Selasa, 20 Maret 2012

PACARAN DAN KEMESRAAN

Kiranya ambigu bilamana kita memandang pacaran sebagai perilaku wajar, tetapi kemesraan kita pandang sebagai hal yang tidak wajar. Secara ideal banyak yang menggambarkan pacaran merupakan fase pengenalan antar pasangan, pendalaman kepribadian dan kecocokan antara dua orang. Bila demikian, sebenarnya pacaran tidak berarti harus menikah. Artinya, bila ada kecocokan hubungan akan berlanjut pada pernikahan dan bila terjadi ketidakcocokan, sebuah pasangan dapat memutuskan untuk berpisah dan membangun pasangan lain yang lebih tepat.
Pada kenyataannya, pacaran sebenarnya tidak pernah menjadi wahana seideal itu. Kebanyakan orang yang menjalin hubungan asmara (pacaran) jarang yang  berfikir untuk mendalami kepribadian pasangannya, melainkan menemukan pasangan hidupnya. Terutama bagi wanita yang sudah memutuskan berpacaran dengan orang lain, sudah dapat dipastikan berpikir untuk membangun hubungan sampai pada pernikahan. Nyaris tidak ditemukan ada pasangan yang berfikir untuk menjalin hubungan untuk sementara waktu.

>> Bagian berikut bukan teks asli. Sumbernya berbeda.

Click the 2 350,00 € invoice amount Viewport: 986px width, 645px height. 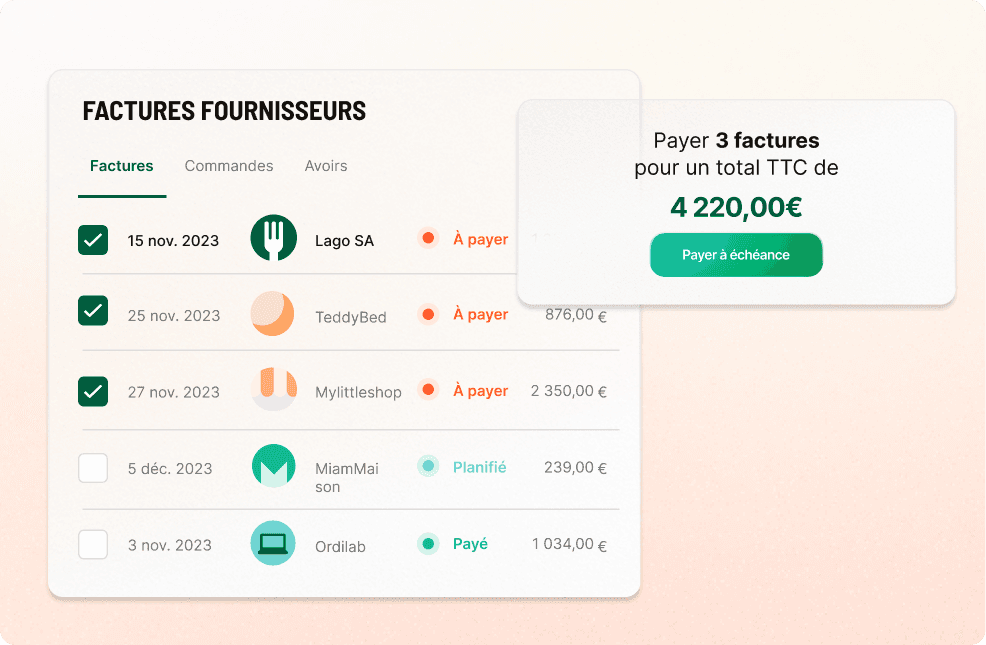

Apalagi di tengah komunitas konvensional seperti masyarakat negeri ini. Tidak akan ada wanita yang mau dipacari seseorang untuk sementara waktu atau dengan perjanjian di muka, bila cocok diteruskan dan bila tidak, atau ada alternatif yang lebih baik, diputuskan. Tidak ada pacaran yang diniati sekedar untuk mengenal pasangannya lebih jauh. Fase perkenalan itu terlewati ketika seseorang belum memutuskan untuk berpacaran. Mungkin saja masa pacaran dapat menjadikan seseorang makin dekat dan kenal pasangannya, tapi bukan untuk membuka pilihan pada alternatuf lain.
Paling jauh pacaran hanya akan menjadi fase kedua setelah perkenalan, yaitu penyesuaian diri dengan pasangan, dan inipun jarang terjadi. Terutama bagi wanita yang merasa tidak cocok dengan pasangannya, umumnya akan tetap berusaha mencari hal-hal yang sesuai bukan memutuskan berpisah. Perpisahan lebih sering ditempatkan sebagai pilihan akhir yang paling sulit.
Hal paling menonjol yang dilakukan saat pacaran lebih banyak menunjukkan hal-hal terbaik dari diri seseorang, bahkan sedapat mungkin yang mampu membuat pasangannya betah dan senang. Karena itu kemesraan fisik menjadi sesuatu yang tak mungkin dihindarkan. Adagium lama yang menyatakan bahwa laki-laki cenderung mengobral cinta untuk mendapatkan seks, dan wanita mengobral seks untuk menda-patkan cinta bukan isapan jempol. Pasangan yang merasa sudah memiliki kesetaraan akan melakukan apapun agar hubungan bertahan sesuai dengan “kekayaan” mental masing-masing. Laki-laki mungkin dengan kata-kata, uang atau harapannya, sedang wanita dengan penampilan dan mungkin kemesraan fisik yang dapat membuat pasangannya bahagia.